One of the things that I've been working on lately are my communication skills.  I'm trying to be more vocal, more assertive and to let my opinions, thoughts and feelings out.  My therapist loves to say that he'd rather see people make a mess and clean it up that to never make a mess at all.  A friend of mine added that sweeping it all under the rug only works until it doesn't.  For my whole life I have been very good at sweeping things under the rug and not making messes.  Recently, I realized it wasn't working very well for me anymore. 

As most of us know, realizing and admitting our faults and foibles is at least half the battle.  I've done that.  I know that I'm very bad at saying what's on my mind and I've been making a concerted effort to change that.  Oddly, in doing so I've also noticed that I even hold back from saying good things.  Mostly I'm all about conflict avoidance, but I've yet to figure out why I hold back when it comes to sharing positive words.

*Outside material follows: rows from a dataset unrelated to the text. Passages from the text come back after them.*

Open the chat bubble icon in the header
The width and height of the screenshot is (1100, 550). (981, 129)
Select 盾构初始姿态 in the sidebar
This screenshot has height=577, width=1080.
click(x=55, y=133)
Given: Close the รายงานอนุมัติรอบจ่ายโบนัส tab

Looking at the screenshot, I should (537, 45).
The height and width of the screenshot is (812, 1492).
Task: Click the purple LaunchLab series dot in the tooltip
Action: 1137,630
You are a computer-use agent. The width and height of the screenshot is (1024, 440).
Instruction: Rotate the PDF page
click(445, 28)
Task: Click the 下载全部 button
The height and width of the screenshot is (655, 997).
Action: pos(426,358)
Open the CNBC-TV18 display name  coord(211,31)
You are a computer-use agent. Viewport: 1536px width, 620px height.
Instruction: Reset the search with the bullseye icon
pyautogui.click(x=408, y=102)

At any rate, I've been working on it.  The trouble is that still, even when I think I'm being more assertive and forthright, it sometimes doesn't seem like my message is being received.  This leads me to doubt myself and wonder if I'm doing a good enough job.  Is it me?  Is it my fault?  Or is it simply that my words are falling on deaf ears?  I wish I knew.

In the meantime, I'll keep working at it and hope that some day this will all be more natural for me and the new super communicative Me will have fuller, brighter, more meaningful relationships.  Or at least relationships in which I know I'm being heard.